Ask yourself: What do I need?
Dr. Löw says you should start by asking yourself one question: Do you want the city to reflect your own character traits, or complement them? An extroverted, hyper-energetic person may not be best served by a city that replicates those qualities, like New York or Tokyo, for example. That individual might be better suited to a smaller, less hectic city, like Lisbon, which could act as a counterbalance.
Dr. Ellard said what you want or need from a city may also change with age. What you crave from a place at the age of 25 is probably different from what you want from a city when you’re in your 50s and expecting just one city to fulfill a person for their entire life might not be realistic. Dr. Helliwell agreed with this, observing that the older a person was, the more important deriving a sense of belonging from a place was (he pointed out that younger people might well derive much of their sense of belonging from their place of work, university or the communities surrounding their children’s school). He has observed that in places with lower population densities, inhabitants tend to be longer rooted in their communities, thus increasing the chances of those in the community growing more attached to each other.
Don’t overlook local “sexual identity cultures”

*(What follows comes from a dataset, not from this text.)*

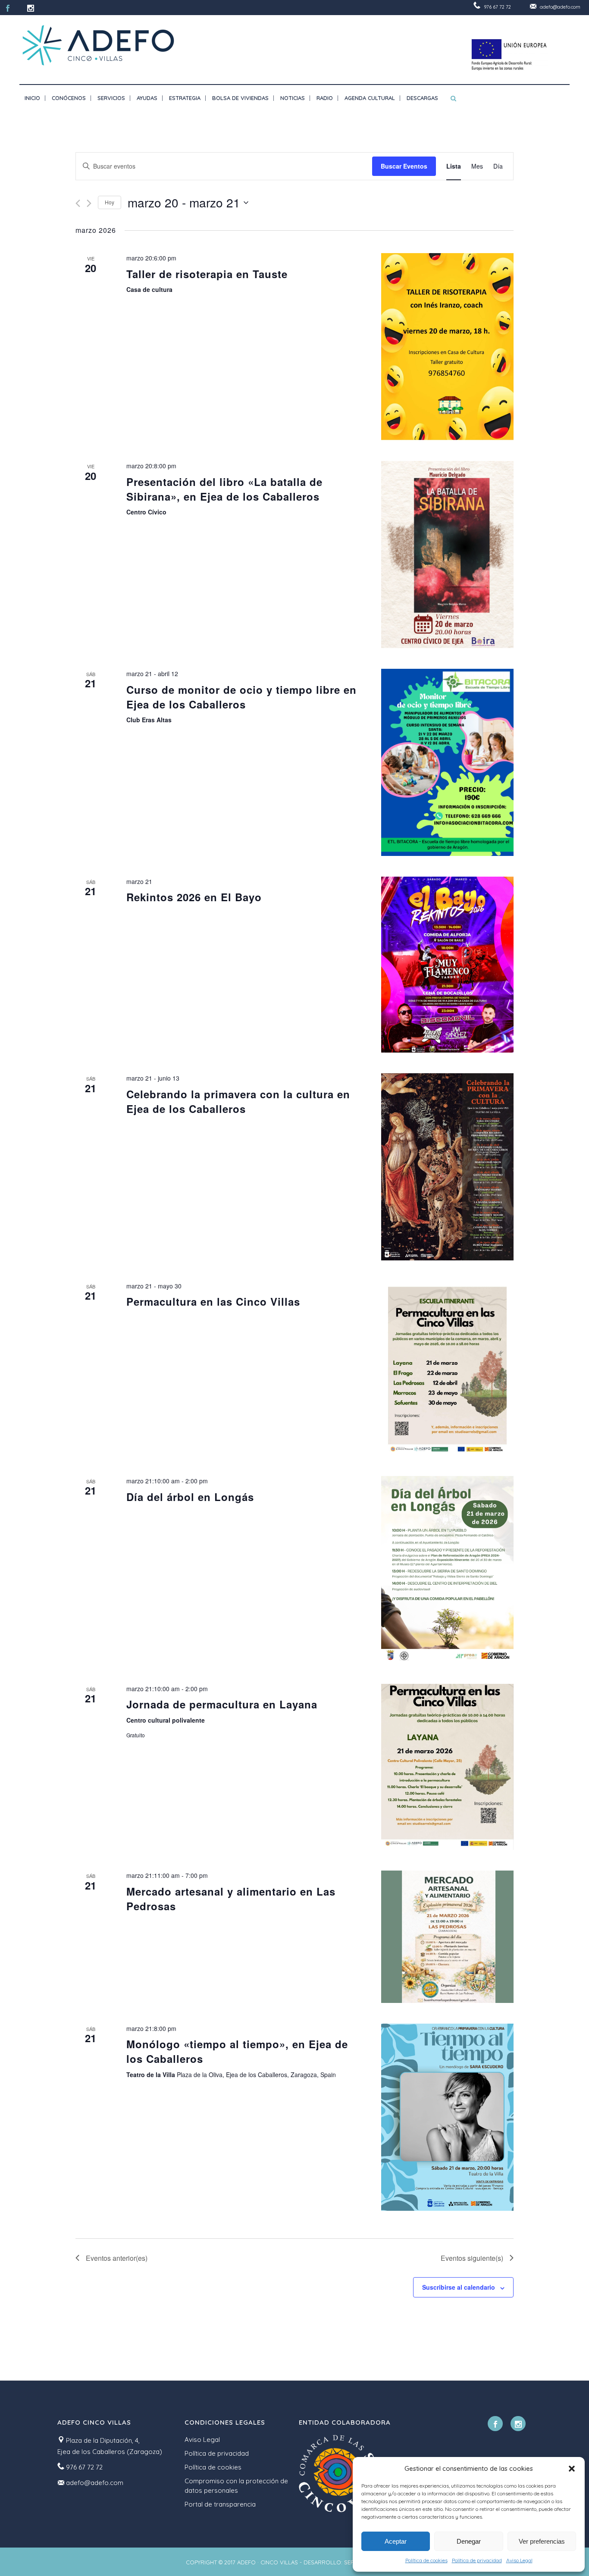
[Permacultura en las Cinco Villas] (447, 1368)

Japonica Brown-Saracino, a professor of sociology at Boston University, interviewed 170 lesbian, bisexual and queer women who had moved to coastal, progressive cities — Ithaca, N.Y., San Luis Obispo, Calif., Portland, Me., and Greenfield, Mass. — for her book, “How Places Make Us.” Although her findings can’t be applied uniformly across genders and locations, Dr. Brown-Saracino observed radically different sexual identities in each city. The four small cities all have growing lesbian populations, according to census data, but different identities. In Ithaca most people seemed post-identity politics, preferring to define themselves in terms of their job or their hobbies or their children rather than via sexuality. This was in contrast to Portland, where hyphenated sexual and gender identities took center stage.
However, she observed interviewees subconsciously adjusting their sense of self to the environment they had moved to. Back in Brooklyn, the same interviewee had primarily identified as a lesbian and had only socialized with other lesbians, but in Ithaca she found herself spending much of her time hanging out with straight men in a bar downtown. Only after moving did her interviewees realize how significant these differences were, which occasionally led to feelings of disappointment or loneliness.
To get a well-rounded view of the city, she recommends checking out local publications online and trying to meet as many groups of people when visiting, rather than sticking to specific scenes, neighborhoods or friend groups.
Put safety first
Jan Miles, who documents incidents of racism across the country from 2013 to 2016 in “The Post-Racial Negro Green Book,” said to do research before relocating. She recommends checking out mappingpoliceviolence.org — a website that filters incidents of violence across the United States according to race, gender and year, among other factors — and looking at political representation, both on a national and a state level, to see how diverse the politicians representing you are. She also suggests you look into whether the state the city is in has passed legislation about voting rights that aims to limit or dilute the political influence of voters of color.